Por mais de uma vez dei comigo a pensar se tivesse que escolher um valor, acima de todos os outros, qual seria. É uma escolha difícil, mas inclino-me muitas vezes para a justiça e coesão social e a defesa dos direitos humanos.

As migrações resultantes de deslocações forçadas, dentro e entre fronteiras, devido a causas diversas como catástrofes naturais, alterações climáticas, conflitos armados, perseguição, tráfico humano, violação de direitos humanos e violência generalizada aumentaram 50% em dez anos, segundo dados do Alto Comissariado das Nações Unidas para os Refugiados (período de 2009 a 2018). Só no primeiro semestre de 2021, houve um aumento recorde de 82,4 milhões entre fronteiras e de 48 milhões em movimentos internos. Quase metade (42%) das deslocações forçadas refere-se a pessoas refugiadas e requerentes de asilo.

Acresce que, em 2022, continua a ser fomentada a aceitação de políticas e ideologias racistas e sexistas, que têm como base discursos políticos que diabolizam seres humanos e que forçam milhões de pessoas a tentar simplesmente sobreviver. E isto, infelizmente, é papagueado, pelos quatro cantos do mundo, com pouco sentido crítico. Alguns governos consideram o risco de morrer como um meio de dissuasão aceitável face a um número recorde de refugiados, migrantes, deslocados internos e requerentes de asilo. Estas políticas chegaram ao cúmulo de criminalizar aqueles que, vestidos de humanidade e empatia, tentam salvar-lhes a vida.

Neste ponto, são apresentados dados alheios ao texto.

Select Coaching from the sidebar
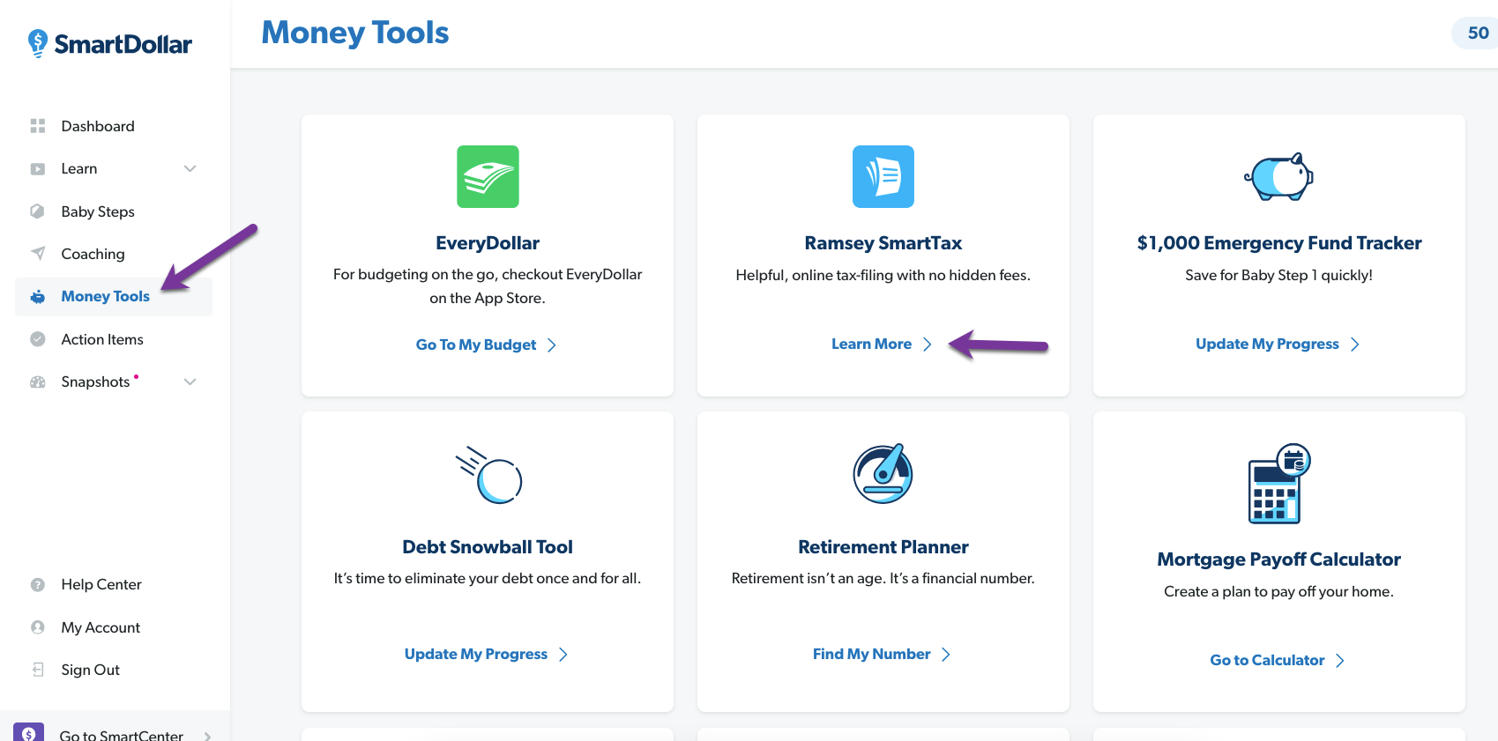The height and width of the screenshot is (741, 1498). (93, 254)
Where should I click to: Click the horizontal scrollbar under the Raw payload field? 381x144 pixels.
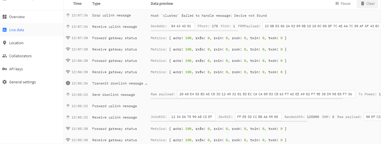click(247, 99)
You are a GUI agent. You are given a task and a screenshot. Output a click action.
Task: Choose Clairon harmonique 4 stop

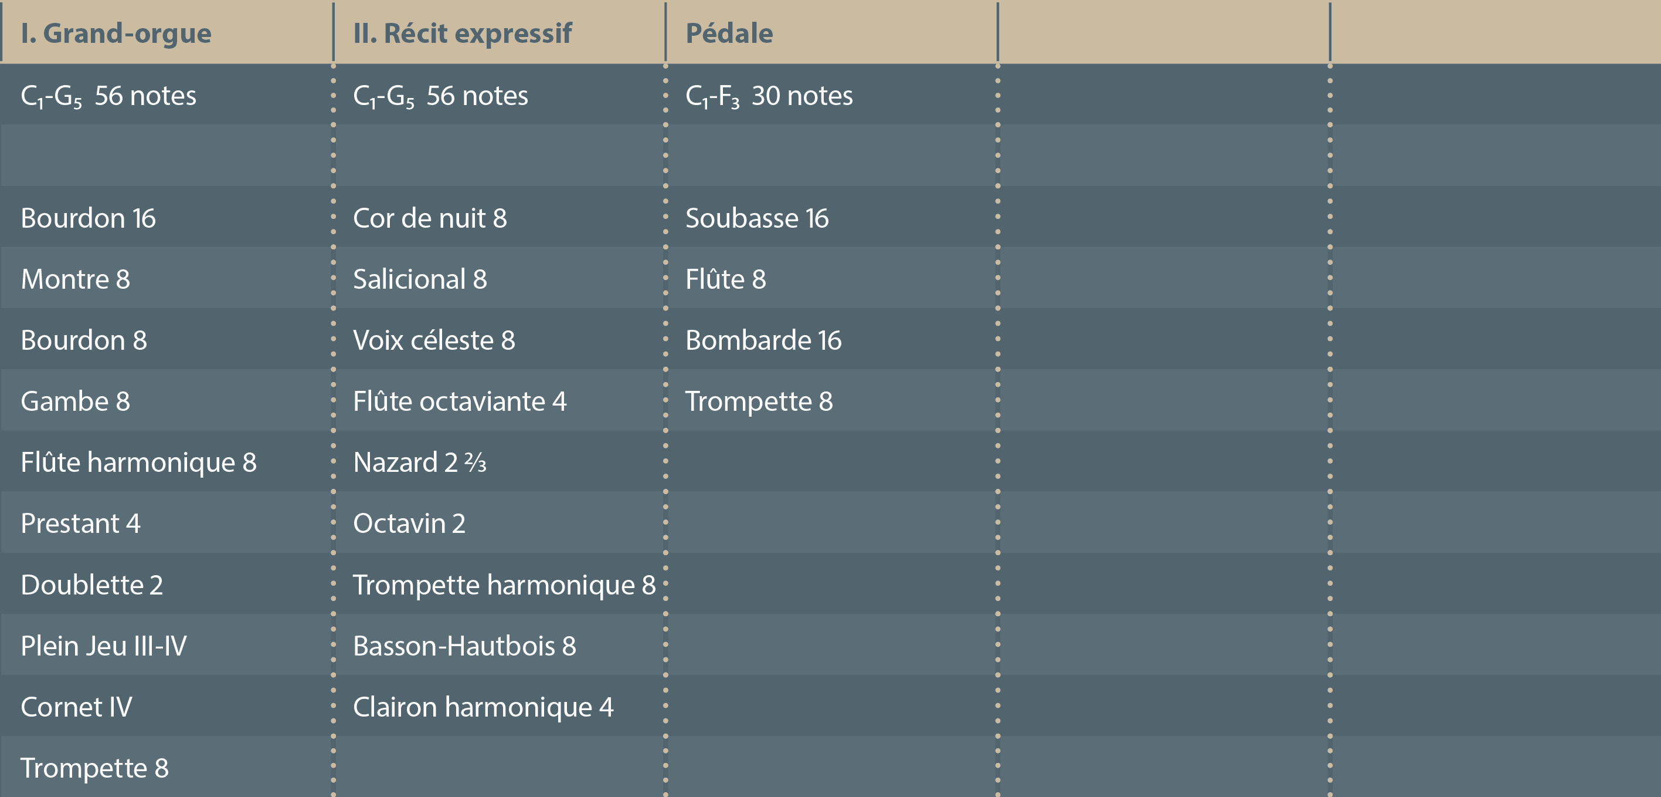pos(483,707)

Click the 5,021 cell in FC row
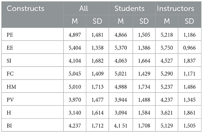(x=121, y=74)
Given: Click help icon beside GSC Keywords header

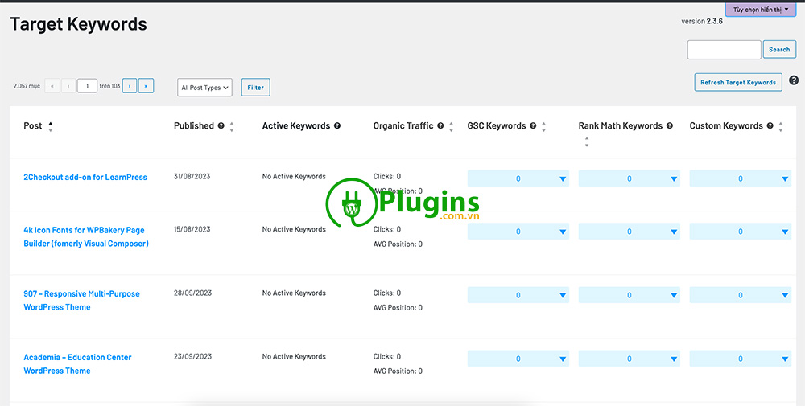Looking at the screenshot, I should click(533, 126).
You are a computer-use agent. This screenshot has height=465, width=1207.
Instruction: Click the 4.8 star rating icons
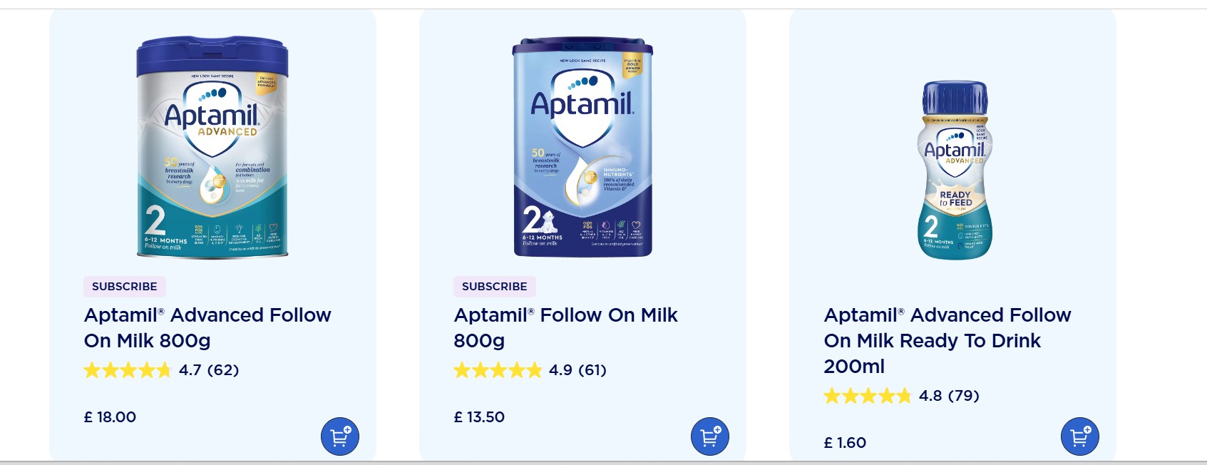pos(868,396)

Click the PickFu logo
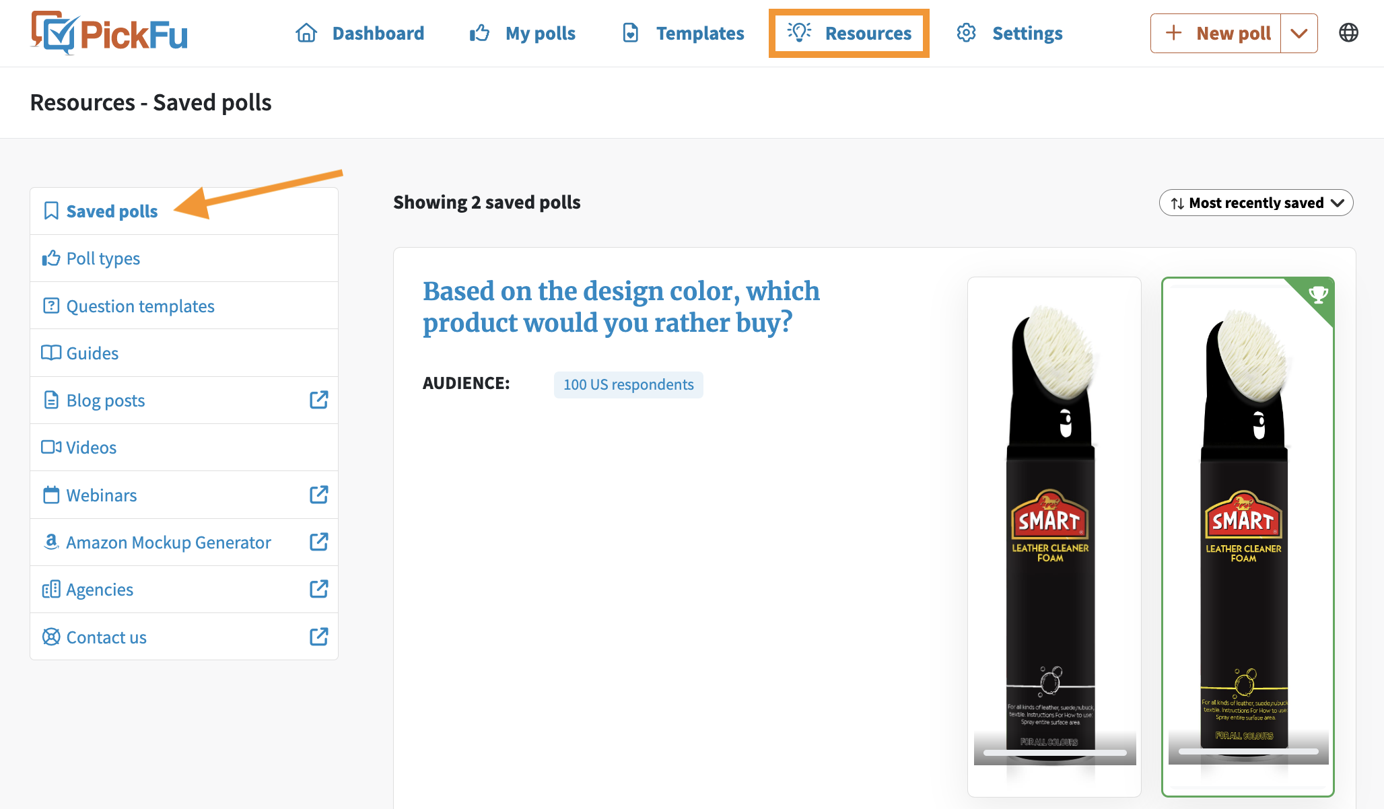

Com a pandemia assistimos a uma revisão do preço da vida humana em baixa. Segundo o último relatório anual da Amnistia Internacional, enquanto os cidadãos dos países ricos foram chamados para doses de reforço de vacinação, milhões de habitantes do hemisfério sul, incluindo os que se encontravam em maior risco de doença grave ou morte, aguardavam ainda a sua primeira dose. Pior que isso, 500 milhões de vacinas excedentárias nos países desenvolvidos ultrapassaram a sua data de validade e foram inutilizadas, enquanto os que necessitavam desesperadamente de uma vacina tiveram que esperar. E morrer.

Isto é sintomático de um mundo sem bússola moral, com os seus dirigentes a retirarem-se para as cavernas dos interesses nacionais. Um mundo que pensa a humanidade segundo a lógica orwelliana em que todos são iguais, mas uns são mais iguais do que outros. Como se alguns fossem deste planeta e outros de alguma lonjura alienígena.

É fácil julgar os outros pelos seus comportamentos e a nós mesmos pelas intenções. Por isso, quando tenho o privilégio de partilhar um bocadinho do meu tempo com uma miúda incrível como a Rita, com o coração e a mente nos sítios certos, capaz de perceber em dado momento a sua situação de privilégio e agir em conformidade, penso que a vida, no meio de tantos encontrões, também nos possibilita raros encontros.

Como diria Václav Havel:​ “Os direitos humanos são universais e indivisíveis… ao serem negados a alguém no mundo, estão a ser negados, indiretamente, a todas as pessoas. É por isso que não podemos permanecer calados quando enfrentamos a maldade ou a violência. O silêncio apenas os encoraja.”